PuppyMonkey · 06/12/2021 16:54

"Oy, Very Close Cousin. Stop being a rude twat and give me a definite answer today so I can plan the food and get things sorted, 'slotting in' isn't going to happen. Lotsa love, MPB xx

MrsLarry · 06/12/2021 16:55

Definitely not unreasonable. I had this with a family member. Total narcissist unfortunately and was clearly keeping her options open.....right up until Christmas eve. I never invited them again.

5thnonblonde · 06/12/2021 16:56

I’d go the other way

‘Couldn’t remember if you’re coming or not and I think I’ve promised your bed/chairs to DH’s cousins- eep! You had other plans though didn’t you tho’

Hesma · 06/12/2021 17:00

Just rescind the invite

WonderfulYou · 06/12/2021 17:12

I agree with PPs you need to give a deadline.

You can do it in a kind way like - just to let you know I’m doing an online shop on Friday so let me know if you decide to come by then so I can make sure I don’t order more than needed.

neverbeenskiing · 06/12/2021 17:25

Those telling OP to "just buy a bit extra" in case her cousin decides to make an appearance, why should she have to though? It's thoughtless and rude to neither accept or decline an invitation but expect to be catered for (along with your family) just in case you do feel like showing up at the last minute. Enough extra food to feed another family of three is actually a fairly substantial amount of food, especially if they could be there over a couple of days. Even if OP isn't worried about the cost, what about the waste if they don't turn up? Quite enough food is wasted over the Christmas period in most households as it is!

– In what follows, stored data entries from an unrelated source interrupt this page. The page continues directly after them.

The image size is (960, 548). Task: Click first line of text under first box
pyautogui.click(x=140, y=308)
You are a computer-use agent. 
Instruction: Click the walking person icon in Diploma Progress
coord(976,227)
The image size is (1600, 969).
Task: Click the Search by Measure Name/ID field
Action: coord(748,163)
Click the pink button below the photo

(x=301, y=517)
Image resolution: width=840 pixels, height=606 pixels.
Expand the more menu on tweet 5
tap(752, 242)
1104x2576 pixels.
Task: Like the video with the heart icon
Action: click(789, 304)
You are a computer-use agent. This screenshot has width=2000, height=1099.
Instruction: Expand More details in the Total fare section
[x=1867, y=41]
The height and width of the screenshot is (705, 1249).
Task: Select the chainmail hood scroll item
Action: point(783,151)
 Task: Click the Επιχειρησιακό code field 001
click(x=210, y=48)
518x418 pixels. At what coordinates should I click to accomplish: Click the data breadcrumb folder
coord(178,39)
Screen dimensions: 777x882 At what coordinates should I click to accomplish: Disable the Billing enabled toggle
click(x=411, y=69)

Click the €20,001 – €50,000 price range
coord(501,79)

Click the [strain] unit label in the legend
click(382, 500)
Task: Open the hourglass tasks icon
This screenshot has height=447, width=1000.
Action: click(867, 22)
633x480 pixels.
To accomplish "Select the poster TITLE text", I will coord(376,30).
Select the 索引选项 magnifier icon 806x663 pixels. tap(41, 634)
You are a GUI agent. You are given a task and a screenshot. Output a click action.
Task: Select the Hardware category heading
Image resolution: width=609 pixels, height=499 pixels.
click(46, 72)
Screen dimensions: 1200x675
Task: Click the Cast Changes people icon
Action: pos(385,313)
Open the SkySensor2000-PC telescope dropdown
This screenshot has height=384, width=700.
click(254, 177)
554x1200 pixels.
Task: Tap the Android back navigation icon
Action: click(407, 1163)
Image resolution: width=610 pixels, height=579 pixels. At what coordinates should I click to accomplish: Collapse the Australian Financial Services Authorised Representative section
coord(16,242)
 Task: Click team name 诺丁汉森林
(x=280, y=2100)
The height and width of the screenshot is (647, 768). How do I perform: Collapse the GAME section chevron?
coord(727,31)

lightisnotwhite · 06/12/2021 18:16

“ Hi Cousin, actually I need to know numbers by Weds otherwise it won’t work - there’s so much to organise when you’re hosting as you know”

thedefinitionofmadness · 07/12/2021 09:19

@neverbeenskiing

Those telling OP to "just buy a bit extra" in case her cousin decides to make an appearance, why should she have to though? It's thoughtless and rude to neither accept or decline an invitation but expect to be catered for (along with your family) just in case you do feel like showing up at the last minute. Enough extra food to feed another family of three is actually a fairly substantial amount of food, especially if they could be there over a couple of days. Even if OP isn't worried about the cost, what about the waste if they don't turn up? Quite enough food is wasted over the Christmas period in most households as it is!
They only need a few more roast spuds and a loaf for the freezer though? Extra packet of crackers. Indecisive cousin can bring some extra bits. Most people, as you say overcater anyway, and if host family you know eat food all year round, it doesn't need to be wasteful.

It's rude (ish), but it is the kind of rude that only happens in families where people love each other and can put up with it.

Bookworm20 · 07/12/2021 10:36

Yes it is a bit rude not to know for sure by now. As for slotting in, it depends how many you've invited. I mean if you've a house full of about 30, then 3 would likely just slot in. But if you've only got anothe 4 then absolutely can't just slot in!

I'd probably go with something like, 'I'm thinking of ordering these gorgeous individual starters I've seen, need to order them this week though so I really need to know if you are coming so I order enough. And they are pretty expensive so at same time don't want to order one for you all if you are not going to come.